Return on equity, or ROE, tells us how much profit a company generates for each dollar of shareholder equity, a key funding source for banks. Over a long period, banks with high ROE tend to compound shareholder wealth faster through retained earnings, buybacks, and dividends.

Over the last five years, Customers Bancorp has averaged an ROE of 16.7%, excellent for a company operating in a sector where the average shakes out around 7.5% and those putting up 15%+ are greatly admired. This shows Customers Bancorp has a strong competitive moat.

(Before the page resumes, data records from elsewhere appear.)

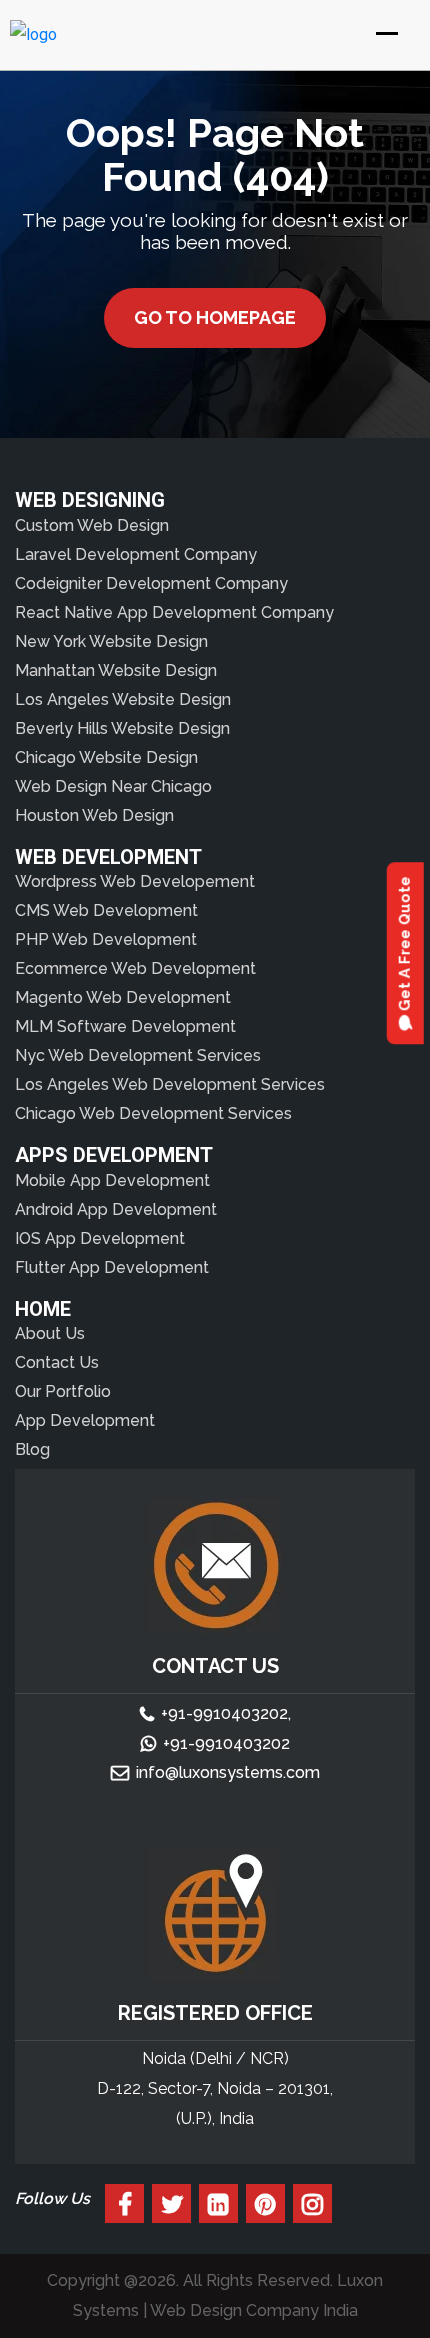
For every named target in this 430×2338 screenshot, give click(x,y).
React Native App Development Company (174, 612)
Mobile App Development (112, 1180)
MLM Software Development (125, 1026)
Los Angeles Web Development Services (170, 1084)
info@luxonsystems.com (228, 1772)
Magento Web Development (123, 997)
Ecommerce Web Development (135, 968)
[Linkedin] (218, 2203)
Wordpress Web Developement (135, 881)
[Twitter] (171, 2203)
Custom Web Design (92, 525)
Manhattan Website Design (116, 670)
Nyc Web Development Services (138, 1055)
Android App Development (116, 1209)
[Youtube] (265, 2203)
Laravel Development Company (136, 554)
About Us (50, 1333)
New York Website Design (111, 641)
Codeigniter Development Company (151, 583)
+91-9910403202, (226, 1713)
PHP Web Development (106, 939)
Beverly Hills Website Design (122, 728)
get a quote (405, 945)
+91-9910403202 (226, 1743)
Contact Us (57, 1362)
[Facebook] (124, 2203)
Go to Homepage (215, 317)
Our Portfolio (63, 1391)
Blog (32, 1449)
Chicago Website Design (106, 757)
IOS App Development (100, 1238)
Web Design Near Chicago (113, 786)
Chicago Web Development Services (153, 1113)
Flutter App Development (112, 1267)
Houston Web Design (94, 815)
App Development (85, 1420)
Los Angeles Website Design (123, 699)
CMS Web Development (106, 910)
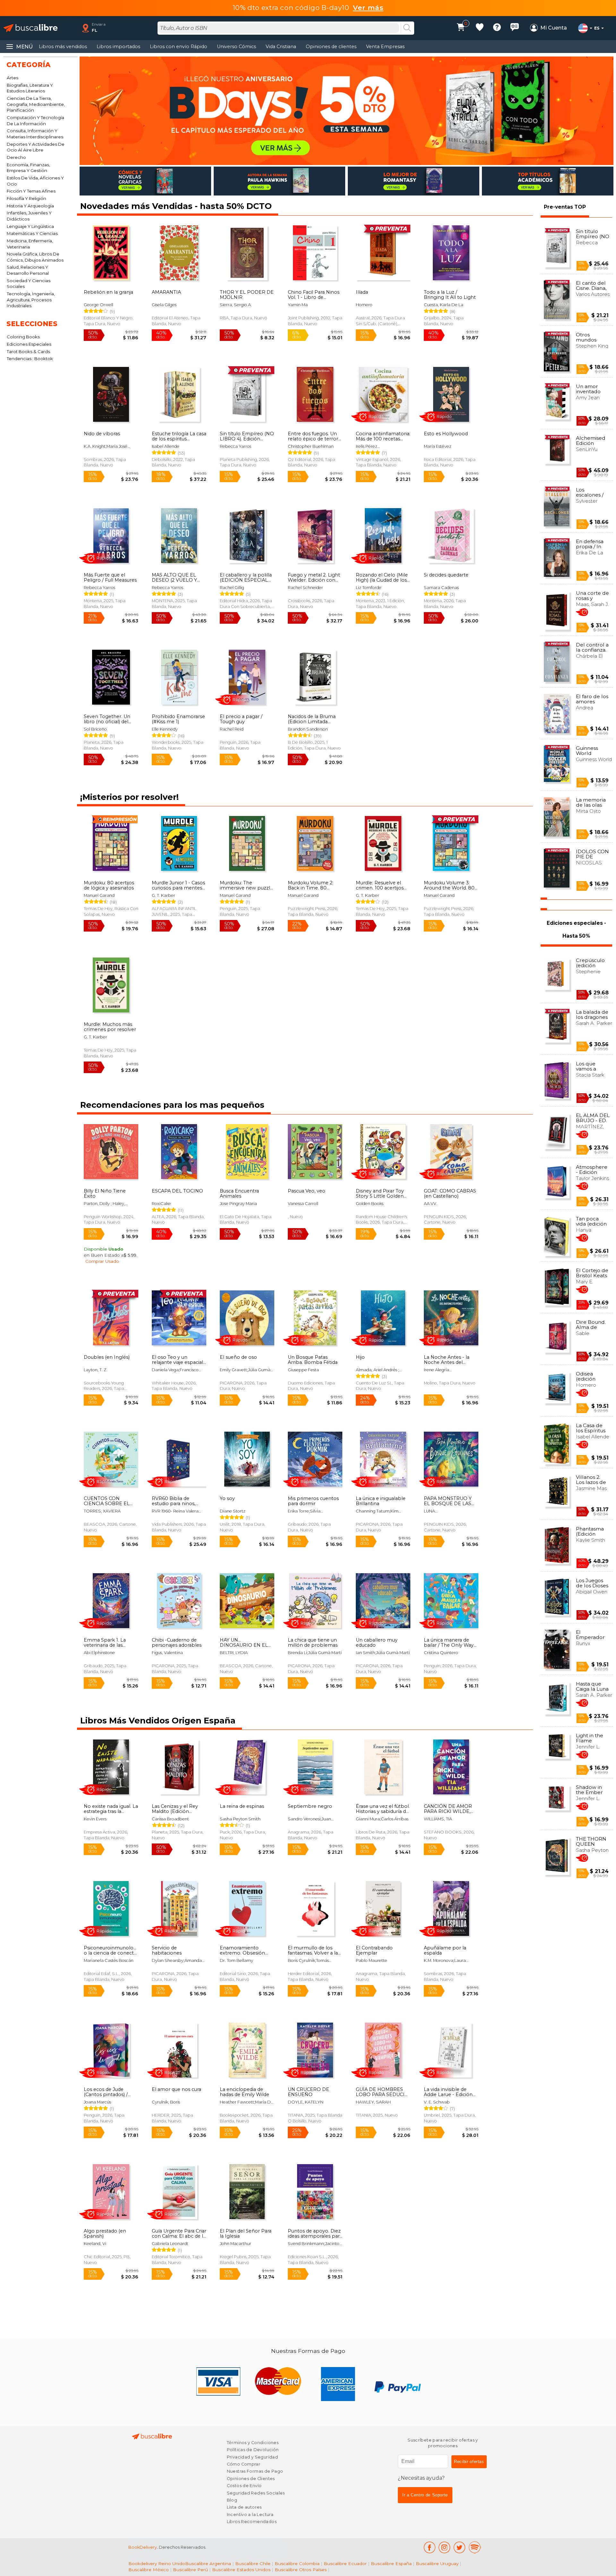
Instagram (444, 2547)
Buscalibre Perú (190, 2569)
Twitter (460, 2547)
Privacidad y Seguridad (252, 2457)
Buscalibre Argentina (208, 2563)
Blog (232, 2500)
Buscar (407, 28)
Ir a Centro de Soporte (425, 2495)
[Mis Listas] (479, 28)
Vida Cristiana (281, 46)
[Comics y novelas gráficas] (145, 181)
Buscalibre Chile (252, 2563)
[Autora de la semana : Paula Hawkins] (279, 181)
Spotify (475, 2547)
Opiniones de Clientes (251, 2478)
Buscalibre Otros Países (301, 2569)
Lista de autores (244, 2507)
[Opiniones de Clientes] (514, 28)
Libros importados (118, 46)
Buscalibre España (391, 2563)
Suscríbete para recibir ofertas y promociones (442, 2443)
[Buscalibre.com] (30, 28)
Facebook (429, 2547)
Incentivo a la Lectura (250, 2514)
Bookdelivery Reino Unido (156, 2563)
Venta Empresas (385, 46)
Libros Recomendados (252, 2521)
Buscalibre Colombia (297, 2563)
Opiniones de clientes (331, 46)
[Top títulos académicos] (547, 181)
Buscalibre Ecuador (345, 2563)
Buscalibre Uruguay (437, 2563)
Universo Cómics (236, 46)
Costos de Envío (244, 2485)
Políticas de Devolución (253, 2449)
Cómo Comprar (244, 2464)
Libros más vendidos (63, 46)
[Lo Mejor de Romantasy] (413, 181)
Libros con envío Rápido (178, 46)
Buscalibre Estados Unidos (241, 2569)
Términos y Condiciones (252, 2442)
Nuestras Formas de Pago (255, 2471)
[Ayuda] (497, 28)
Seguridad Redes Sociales (256, 2493)
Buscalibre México (148, 2569)
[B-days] (346, 110)
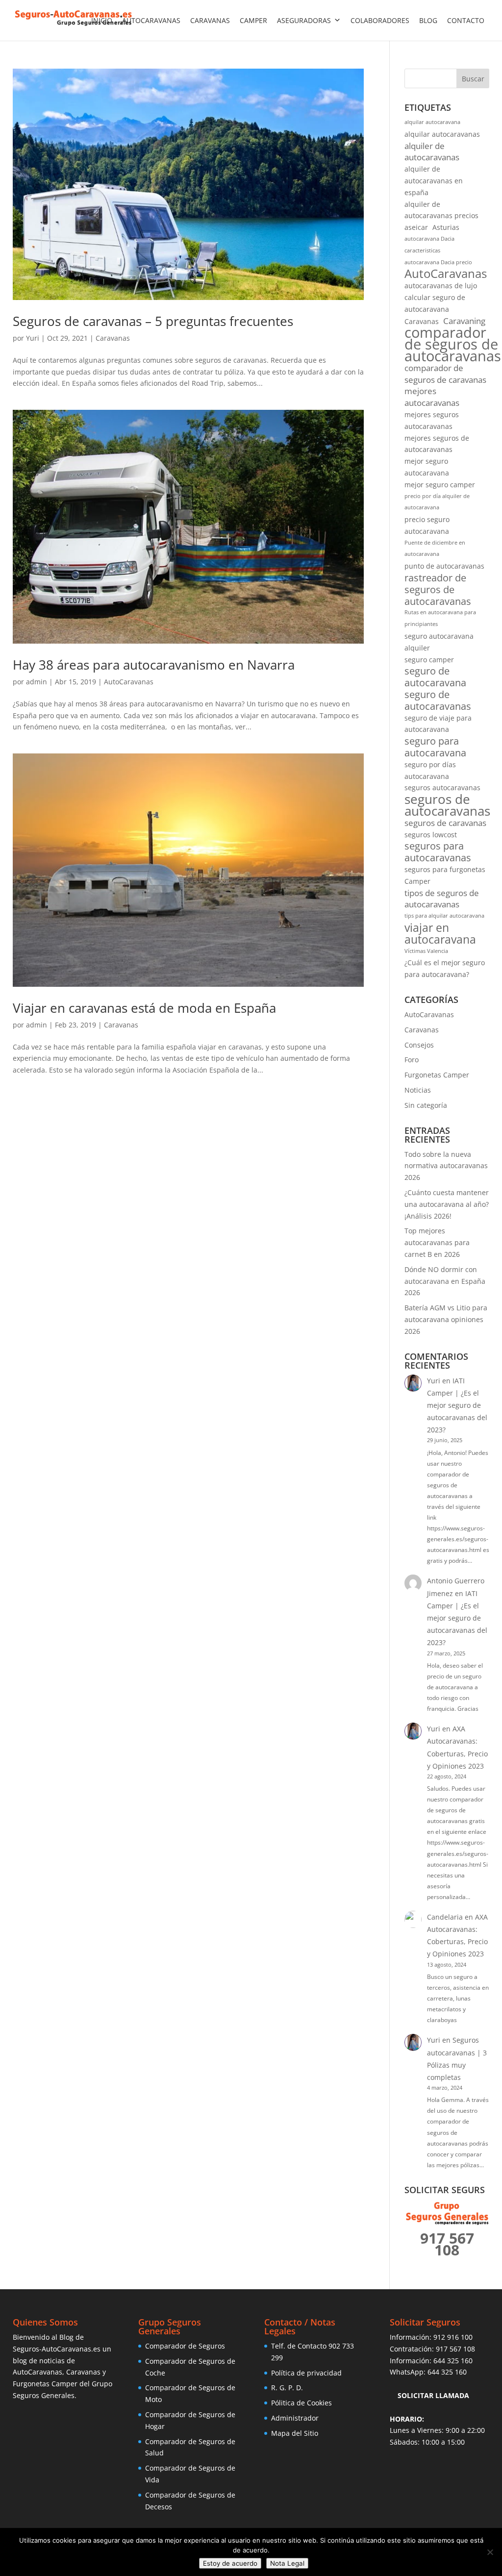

Customers Bancorp Return on Equity

11. Key Takeaways from Customers Bancorp’s Q4 Results

It was encouraging to see Customers Bancorp beat analysts’ revenue expectations this quarter. We were also happy its net interest income outperformed Wall Street’s estimates. On the other hand, its EPS slightly beat. Overall, this print had some key positives. Investors were likely hoping for more, and shares traded down 2.7% to $78.98 immediately following the results.

12. Is Now The Time To Buy Customers Bancorp?

Updated: January 22, 2026 at 5:10 PM EST

Are you wondering whether to buy Customers Bancorp or pass? We urge investors to not only consider the latest earnings results but also longer-term business quality and valuation as well.

There are some positives when it comes to Customers Bancorp’s fundamentals. To kick things off, its revenue growth was solid over the last five years. And while Customers Bancorp’s worsening efficiency ratio shows the business has become less productive, its anticipated efficiency ratio over the next year signals it will gain leverage on its fixed costs.

Customers Bancorp’s P/B ratio based on the next 12 months is 1.2x. Looking at the banking landscape right now, Customers Bancorp trades at a pretty interesting price. If you trust the business and its direction, this is an ideal time to buy.

Wall Street analysts have a consensus one-year price target of $87 on the company (compared to the current share price of $78.98), implying they see 10.2% upside in buying Customers Bancorp in the short term.